Submissions 9. This appeal was disposed of through written submissions with oral highlights. The Commissioner filed written submissions dated 24th September 2020, and bundle of authorities both dated 24th February 2021, response to further submissions dated 2nd June 2021 and further bundle of authorities dated 3rd November 2021. Coca Cola Africa also filed written submissions and bundle of authorities dated 20th January 2021 and further submissions dated 31st May 2021.
Submissions by the Commissioner 10. The Commissioner argued that the marketing and advertising services were locally consumed by the Kenyan buyers who are influenced by the advertisement to make decisions to buy. This is because the advertisements are tailored to the Kenyan market to increase consumption of soda and not the concentrate which Coca Cola Export deals with. In that regard, the Commissioner asserted, one cannot advertise their own products to themselves and the service agreement does not mention the concentrate.
11. The Commissioner relied on theTATdecision in Coca Cola Central East and West Africa Limited v Commissioner of Domestic Taxes (Appeal No. 11 of 2013), a decision of the TAT, on the definition of consumption.
12. The Commissioner again relied on paragraph. 3. 1 of the International VAT and Gross Sales Tax Guidelines (OECD Guidelines) on the destination principle.
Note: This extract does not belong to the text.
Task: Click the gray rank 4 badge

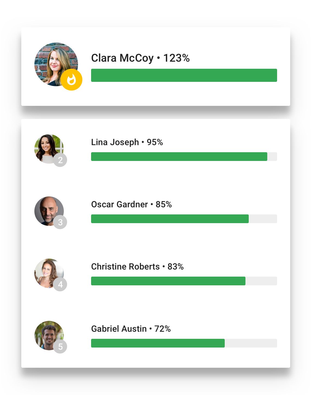Action: [60, 284]
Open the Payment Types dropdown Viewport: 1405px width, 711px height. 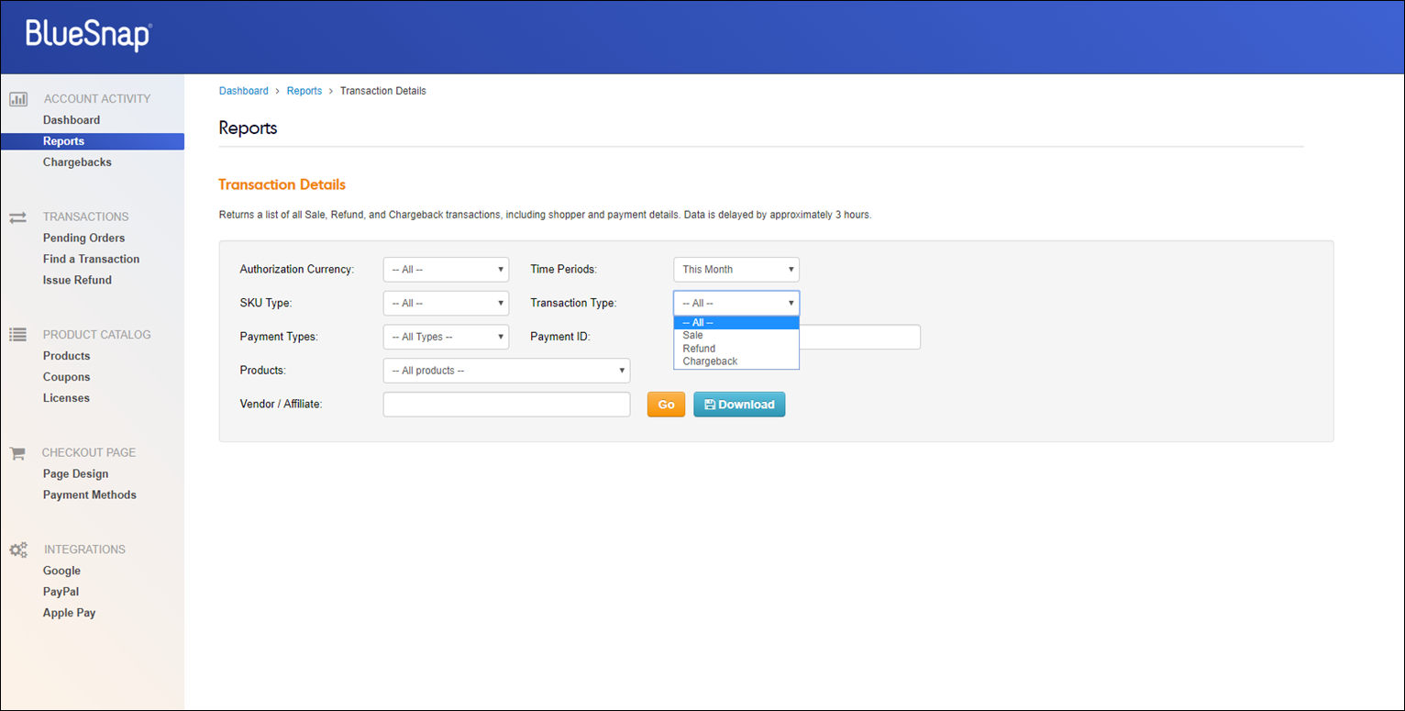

The Commissioner posited that although Coca Cola Export was the paid for the services, it is a business and is, therefore, incapable of final consumption of advertising and marketing services of soda produced by local bottlers.
13. The Commissioner again relied on paragraph. 2. 35 of the OECD Guidelines to argue that the ultimate burden of tax would be transferred to the local consumers of the soda by the local bottlers. Reliance was placed on Commissioner of Domestic Taxes v Total Touch Cargo Limited (ITA No.17 of 2013) for the proposition that the determining factor is the location where that service is to be finally used or consumed. The Commissioner maintained that that what is important is the place of consumption of the service and not the fact that an overseas company requisitioned for that service.
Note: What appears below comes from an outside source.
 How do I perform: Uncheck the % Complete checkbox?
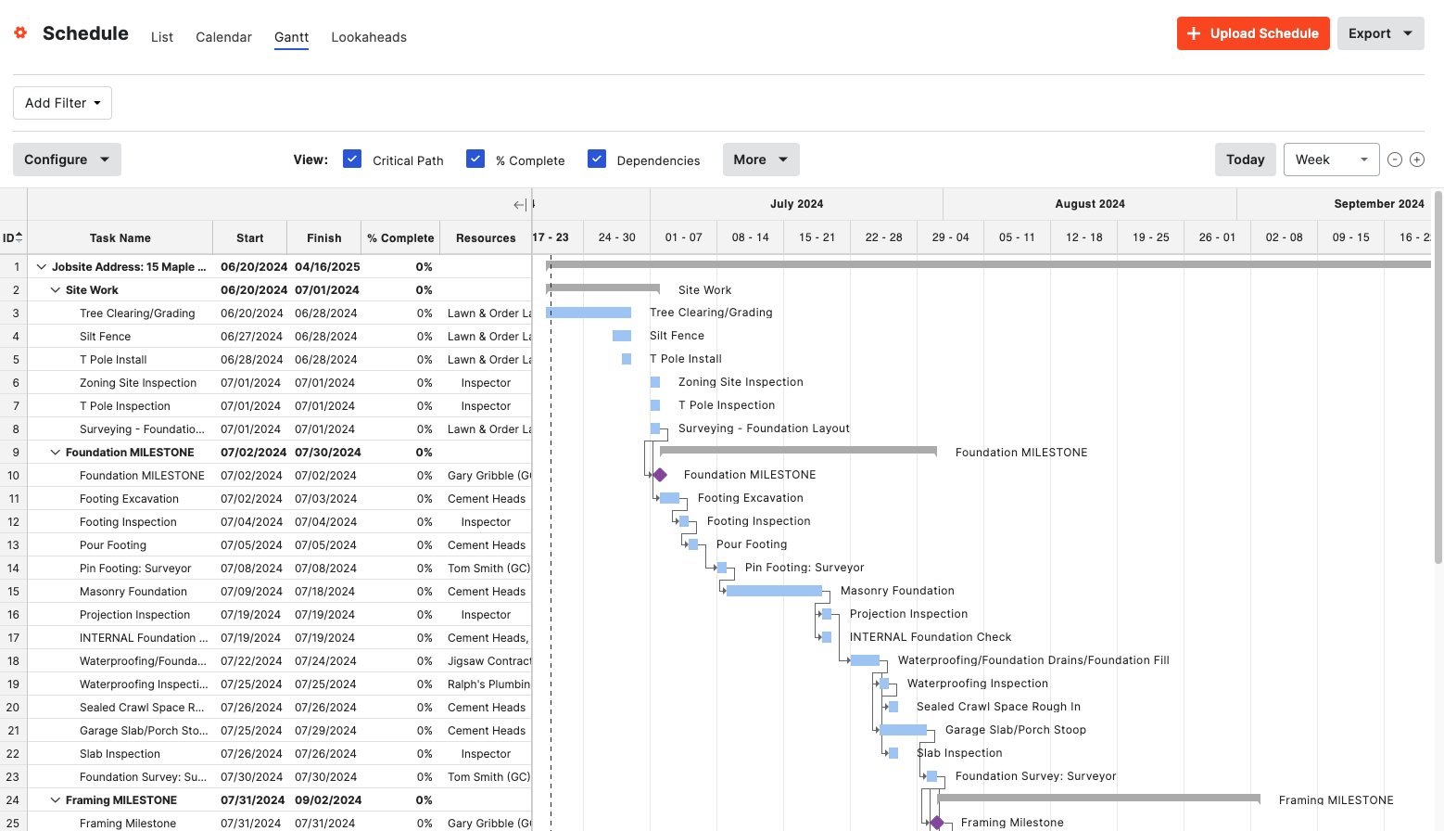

14. On the argument of double taxation, the Commissioner contended that VAT is a layered tax hence there cannot be double taxation as input tax is offset against output tax at every stage; that there was no evidence that Coca Cola Export paid VAT in the USA for the same supply and that apart from double taxation, OECD Guidelines were also meant to address unintended non-taxation
15. The Commissioner faulted the TAT for holding that the beneficiary of the services was Coca Cola Export yet the Kenyan consumer was the target of the advertisement. This is because VAT is charged based on consumption and not beneficiary. The Commissioner, however, conceded that though the direct beneficiaries were Kenyan consumers, bottlers, wholesalers and retailers of soda, this was not a consideration for determining whether the marketing and advertising services were locally consumed or exported.
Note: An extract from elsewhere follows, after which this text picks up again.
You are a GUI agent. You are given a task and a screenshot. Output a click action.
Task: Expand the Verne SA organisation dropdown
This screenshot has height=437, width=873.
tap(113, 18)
Submissions by Coca Cola Africa 16. Coca Cola Africa argued that Kenyan consumers were the target of the advertisement but not the consumers of the marketing and advertisement services. It was contended that since “use” or “consumption” is not defined in the VAT Act, OECD Guidelines apply; that the supply of services was to Coca Cola Export, the customer identified in the relevant business agreement in terms of paragraph.3. 4 of the OECD guidelines; that the Commissioner's witness Mr. Kemboi admitted that Coca Cola Export was the customer in that agreement; that there was no privity of contract between the Kenyan consumers and Coca Cola Africa and that the benefit of the services offered accrued outside Kenya as confirmed by its witness Ms. Edwards whose evidence was uncontroverted.
17. Coca Cola Africa relied on Coca Cola Central East and West Africa Limited v the Commissioner of Domestic Taxes, ITA No. 19 of 2013 [2020]eKLR, for the holding that even though the Kenyan audience was the target, they were not necessarily the consumers of marketing and advertising services. This is because promotion and marketing activities may not lead to a sale or consumption of the marketed product.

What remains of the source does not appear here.